Тогда как же дерзаем рассуждать-сопоставлять, лишь опираясь на свидетельства неких Проводника да Наблюдателя, что сами нуждаются в верификации? Ну, во-первых, таковая обретается внутренней связностью ими повествуемого. А потом, и главным образом, все герои (ручаться можно за «нижний» ярус-порядок) здесь реальны, так что нет нужды прибегать ни к гаданиям, ни к агаде-гадит чресслойной, ни тем менее – к профанированию реальности. Последнее не может не являться грехом, разве если вершится в блаженном неведении, in bona fide, нетто тщеславия (да, иногда не лишне прибегнуть к счетоводским понятиям, раз уж обсуждаемые материи за глаза тонки; по выражению Бора, «столь серьезны, что вербализовать только и возможно, что играючи»).
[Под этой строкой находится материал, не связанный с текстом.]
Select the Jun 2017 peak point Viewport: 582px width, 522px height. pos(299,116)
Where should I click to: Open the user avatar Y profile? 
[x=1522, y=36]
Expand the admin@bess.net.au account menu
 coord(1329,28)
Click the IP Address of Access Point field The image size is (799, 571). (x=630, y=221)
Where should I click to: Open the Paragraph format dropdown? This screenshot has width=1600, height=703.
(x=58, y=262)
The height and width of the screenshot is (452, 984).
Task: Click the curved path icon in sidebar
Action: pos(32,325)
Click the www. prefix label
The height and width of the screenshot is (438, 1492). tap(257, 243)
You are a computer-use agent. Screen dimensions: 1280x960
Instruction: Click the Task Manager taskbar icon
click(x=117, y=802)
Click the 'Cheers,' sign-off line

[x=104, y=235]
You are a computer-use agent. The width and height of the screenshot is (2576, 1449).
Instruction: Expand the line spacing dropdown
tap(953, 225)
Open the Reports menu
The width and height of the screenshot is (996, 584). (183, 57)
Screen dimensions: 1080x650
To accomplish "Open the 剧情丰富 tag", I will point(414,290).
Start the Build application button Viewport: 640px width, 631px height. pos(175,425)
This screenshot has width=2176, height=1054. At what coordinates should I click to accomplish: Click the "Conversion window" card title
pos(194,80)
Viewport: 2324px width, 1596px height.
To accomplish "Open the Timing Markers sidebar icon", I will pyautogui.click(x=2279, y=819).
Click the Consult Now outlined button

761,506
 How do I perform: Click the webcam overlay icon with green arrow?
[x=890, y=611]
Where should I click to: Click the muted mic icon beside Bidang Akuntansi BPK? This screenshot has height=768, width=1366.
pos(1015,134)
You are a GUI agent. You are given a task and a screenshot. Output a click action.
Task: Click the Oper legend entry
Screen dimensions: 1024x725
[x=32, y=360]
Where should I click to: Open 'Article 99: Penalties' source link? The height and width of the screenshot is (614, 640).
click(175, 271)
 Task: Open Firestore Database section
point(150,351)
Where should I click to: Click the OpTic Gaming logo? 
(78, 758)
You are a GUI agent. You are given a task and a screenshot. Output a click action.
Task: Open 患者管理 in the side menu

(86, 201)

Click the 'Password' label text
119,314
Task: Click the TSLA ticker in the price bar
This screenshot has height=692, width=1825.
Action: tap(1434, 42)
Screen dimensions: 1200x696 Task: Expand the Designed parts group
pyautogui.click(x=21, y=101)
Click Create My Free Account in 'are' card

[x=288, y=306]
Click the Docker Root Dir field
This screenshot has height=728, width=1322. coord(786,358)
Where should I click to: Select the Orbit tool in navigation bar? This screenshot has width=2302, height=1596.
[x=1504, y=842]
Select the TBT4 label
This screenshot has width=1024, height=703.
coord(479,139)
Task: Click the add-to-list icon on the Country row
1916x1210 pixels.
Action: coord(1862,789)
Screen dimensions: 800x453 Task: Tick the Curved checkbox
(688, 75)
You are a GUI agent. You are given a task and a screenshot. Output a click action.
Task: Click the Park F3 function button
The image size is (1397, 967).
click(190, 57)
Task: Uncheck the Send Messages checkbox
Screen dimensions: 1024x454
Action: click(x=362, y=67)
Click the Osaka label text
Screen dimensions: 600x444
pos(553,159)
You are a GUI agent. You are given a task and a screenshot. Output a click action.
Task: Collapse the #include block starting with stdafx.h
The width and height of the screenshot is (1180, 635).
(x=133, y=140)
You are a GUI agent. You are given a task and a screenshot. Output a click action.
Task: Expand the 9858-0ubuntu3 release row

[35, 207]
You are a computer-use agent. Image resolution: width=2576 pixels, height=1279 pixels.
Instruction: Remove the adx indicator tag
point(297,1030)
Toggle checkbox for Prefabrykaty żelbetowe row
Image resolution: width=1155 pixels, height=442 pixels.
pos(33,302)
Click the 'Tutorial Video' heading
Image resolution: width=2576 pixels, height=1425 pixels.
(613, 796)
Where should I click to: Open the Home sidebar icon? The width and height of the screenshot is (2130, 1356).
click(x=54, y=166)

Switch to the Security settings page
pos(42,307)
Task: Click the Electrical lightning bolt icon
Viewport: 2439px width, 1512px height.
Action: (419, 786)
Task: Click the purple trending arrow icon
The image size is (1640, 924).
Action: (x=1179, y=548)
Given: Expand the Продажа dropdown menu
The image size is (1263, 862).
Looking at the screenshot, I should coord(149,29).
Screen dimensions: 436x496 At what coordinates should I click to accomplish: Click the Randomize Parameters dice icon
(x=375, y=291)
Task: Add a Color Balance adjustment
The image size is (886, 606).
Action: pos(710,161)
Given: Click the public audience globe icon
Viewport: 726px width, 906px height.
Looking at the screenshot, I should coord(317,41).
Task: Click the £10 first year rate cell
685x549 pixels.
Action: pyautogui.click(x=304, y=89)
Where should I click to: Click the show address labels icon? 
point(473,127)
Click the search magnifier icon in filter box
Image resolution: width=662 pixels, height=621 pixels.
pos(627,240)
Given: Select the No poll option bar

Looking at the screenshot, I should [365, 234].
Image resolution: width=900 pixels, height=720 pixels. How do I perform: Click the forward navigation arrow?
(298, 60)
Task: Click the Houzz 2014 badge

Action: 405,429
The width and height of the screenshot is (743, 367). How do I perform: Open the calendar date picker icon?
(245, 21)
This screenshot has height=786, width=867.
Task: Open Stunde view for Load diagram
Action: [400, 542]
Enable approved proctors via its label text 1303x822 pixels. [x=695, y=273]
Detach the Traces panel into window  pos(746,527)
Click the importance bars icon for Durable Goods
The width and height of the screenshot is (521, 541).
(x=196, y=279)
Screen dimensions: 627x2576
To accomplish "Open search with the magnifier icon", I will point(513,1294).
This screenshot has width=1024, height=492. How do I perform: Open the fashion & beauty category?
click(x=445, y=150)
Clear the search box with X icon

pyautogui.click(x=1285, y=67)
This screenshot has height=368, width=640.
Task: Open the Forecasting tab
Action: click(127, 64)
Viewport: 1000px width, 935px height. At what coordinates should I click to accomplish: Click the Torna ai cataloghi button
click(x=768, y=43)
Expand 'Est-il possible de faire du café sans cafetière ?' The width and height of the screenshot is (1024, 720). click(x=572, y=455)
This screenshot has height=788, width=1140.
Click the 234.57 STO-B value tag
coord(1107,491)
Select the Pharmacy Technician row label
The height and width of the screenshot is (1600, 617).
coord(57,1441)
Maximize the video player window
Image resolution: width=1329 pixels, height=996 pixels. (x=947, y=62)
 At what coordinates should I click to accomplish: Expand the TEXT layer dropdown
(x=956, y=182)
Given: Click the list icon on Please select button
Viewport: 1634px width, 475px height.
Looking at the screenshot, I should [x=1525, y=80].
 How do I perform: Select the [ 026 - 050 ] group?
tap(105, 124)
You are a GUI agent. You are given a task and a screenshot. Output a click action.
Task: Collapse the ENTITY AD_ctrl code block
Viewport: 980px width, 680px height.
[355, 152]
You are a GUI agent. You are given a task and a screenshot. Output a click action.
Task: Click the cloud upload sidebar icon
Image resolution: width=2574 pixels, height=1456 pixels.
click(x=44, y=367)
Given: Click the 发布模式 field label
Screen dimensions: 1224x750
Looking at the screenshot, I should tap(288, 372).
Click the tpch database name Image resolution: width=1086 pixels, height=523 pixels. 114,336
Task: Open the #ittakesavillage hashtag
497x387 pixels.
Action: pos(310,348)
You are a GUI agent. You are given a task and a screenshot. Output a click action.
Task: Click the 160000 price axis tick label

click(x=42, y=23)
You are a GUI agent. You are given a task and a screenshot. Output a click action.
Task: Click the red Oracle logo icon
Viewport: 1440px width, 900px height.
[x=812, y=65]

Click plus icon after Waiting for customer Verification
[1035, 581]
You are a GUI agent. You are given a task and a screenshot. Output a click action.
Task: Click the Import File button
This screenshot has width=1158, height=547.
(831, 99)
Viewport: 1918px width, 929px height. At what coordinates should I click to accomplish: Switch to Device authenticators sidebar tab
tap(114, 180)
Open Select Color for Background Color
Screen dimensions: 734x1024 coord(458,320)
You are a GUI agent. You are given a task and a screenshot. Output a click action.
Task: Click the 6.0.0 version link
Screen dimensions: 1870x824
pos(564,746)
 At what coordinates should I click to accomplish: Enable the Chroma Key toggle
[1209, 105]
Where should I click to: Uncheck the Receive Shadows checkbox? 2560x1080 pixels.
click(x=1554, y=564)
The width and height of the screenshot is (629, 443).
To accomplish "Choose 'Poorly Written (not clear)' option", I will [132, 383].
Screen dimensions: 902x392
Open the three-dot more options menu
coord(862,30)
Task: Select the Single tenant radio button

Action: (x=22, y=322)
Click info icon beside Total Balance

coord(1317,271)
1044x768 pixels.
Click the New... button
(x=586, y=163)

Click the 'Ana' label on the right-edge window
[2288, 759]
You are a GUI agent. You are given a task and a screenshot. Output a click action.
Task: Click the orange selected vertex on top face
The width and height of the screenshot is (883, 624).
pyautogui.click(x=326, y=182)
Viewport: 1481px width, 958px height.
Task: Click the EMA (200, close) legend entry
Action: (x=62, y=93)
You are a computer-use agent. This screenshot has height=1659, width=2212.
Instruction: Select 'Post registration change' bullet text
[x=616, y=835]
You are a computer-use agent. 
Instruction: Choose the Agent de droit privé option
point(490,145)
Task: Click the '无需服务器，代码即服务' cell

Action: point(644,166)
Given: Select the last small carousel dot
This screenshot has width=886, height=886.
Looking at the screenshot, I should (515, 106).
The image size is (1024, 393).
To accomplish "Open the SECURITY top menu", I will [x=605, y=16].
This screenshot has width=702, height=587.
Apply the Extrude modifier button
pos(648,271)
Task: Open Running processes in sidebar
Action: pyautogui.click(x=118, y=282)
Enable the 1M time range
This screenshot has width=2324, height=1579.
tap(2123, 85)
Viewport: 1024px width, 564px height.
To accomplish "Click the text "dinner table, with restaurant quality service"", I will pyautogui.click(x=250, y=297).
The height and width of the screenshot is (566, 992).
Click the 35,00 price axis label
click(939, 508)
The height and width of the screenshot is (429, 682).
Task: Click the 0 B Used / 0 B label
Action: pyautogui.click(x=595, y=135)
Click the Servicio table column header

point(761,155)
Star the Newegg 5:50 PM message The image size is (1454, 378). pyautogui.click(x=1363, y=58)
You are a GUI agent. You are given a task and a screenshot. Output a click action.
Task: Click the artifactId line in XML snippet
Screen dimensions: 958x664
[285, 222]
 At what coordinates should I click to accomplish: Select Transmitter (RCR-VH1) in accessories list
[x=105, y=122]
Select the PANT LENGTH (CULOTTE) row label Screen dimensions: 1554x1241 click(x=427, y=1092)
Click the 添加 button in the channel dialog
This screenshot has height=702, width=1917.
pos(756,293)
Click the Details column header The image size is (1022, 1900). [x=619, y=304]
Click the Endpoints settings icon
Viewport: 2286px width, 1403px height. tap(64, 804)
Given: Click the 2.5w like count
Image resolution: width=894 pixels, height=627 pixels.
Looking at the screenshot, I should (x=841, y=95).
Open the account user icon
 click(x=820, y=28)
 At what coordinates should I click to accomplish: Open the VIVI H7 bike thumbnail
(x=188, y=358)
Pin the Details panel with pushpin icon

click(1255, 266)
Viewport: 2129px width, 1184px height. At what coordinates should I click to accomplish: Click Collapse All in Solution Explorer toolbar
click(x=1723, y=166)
Не вполне ясно, насколько нижеследующее отразится на «чистоте» замеров-экспериментов, но слои «верхние» обнаруживают личную вовлеченность с «нижними». К примеру, Наблюдатель – опираться приходится на показания Проводника – был счастлив… несчастной (вольно и сознательно, а отнюдь не обреченно) влюбленностью в диву Эа, притом не без взаимности. Возможно, поэтому (счастье и несчастье бывают равно эгоцентричны и самопоглощены, пусть и, парафразом Толстого, в силу разных механизмов), – поэтому, опять же, он давно не писал другу юности, величаемому неформально Эндом (или, на санскритский манер, Антой, однажды едва не награжденному недобро вариацией wedanta – «бракозавязавший»), который также пережил жутко непростые и впрямь несчастные отношения, из которых вышел с сынишкой на руках и неожиданно достойным отцовством, совершенно израненный и сложно залеченный как от цинизма, так и от авантюризма. (А впрочем, он добряк и душа странноприимная, хоть и позлословить о друзьях не прочь бывал в былые времена, как все почти нынче, даже полуангелы).

О прошлом годе Наблюдатель поздравлял его с именинами – ровно за две недели до нежданной кончины Лары и двумя днями ранее разработки /а/лете-исчисления. Пройдет 192=3*2^6 дня прежде, нежели найдет повод списаться вновь, а именно по случаю именин сынишки Эвина (с коим никогда не виделся, но о котором наслышан как о славном и развитом малыше), одним днем предшествующим Дню рождения той самой, Эа. Не беремся судить, как назвать подобное стечение в контексте и терминах имеющей претерпеть обобщение теории вероятности: качественно сложное, коллативное, анатомарное событие? (разумея переплетенные судьбы и личности, сводить схожесть коих к банальной гороскопической совпадальщине – себя обманывать и Небо гневить).

Не зная, с кем поделиться, делится с другом юности (прельстившись развитостью, или схожестью багажей-«бэкграундов») – причем делает это, зная, что пожалеет. Но еще не ведая, что из частного и сугубо личного, через взаимную инерцию, завяжется-возобновится поток проницания материй «темных», что может пригодиться и «внешним», раз уж изначальным лектору и аудитору они без особой надобности (касаемо конкретики, разумеется, а не общей релевантности, нагнетаемой ревнованием по истине со стороны первого и давно спокойным к оной отношением от последнего).

Как там у вас, дорогой читатель, с чтением чужой корреспонденции? Разумеется, ни-ни! (притом, что все давно превратились в сетевых сплетников да салонных пересмешников, приучены будучи заочно «полоскать» дальнего на реалити- и ток-шоу, наживая грехи там, где и не просили). Но здесь – можно и даже нужно. Поделимся – рассудите!

Адрес: От Наблюдателя – Энду

Тема: Happy Bday to Ewin!

Время: 10:30 утра

Намасте! Передавай Эвину поздравления с еще одним волшебным днем: когда число лет кратно дате. Пусть все получится!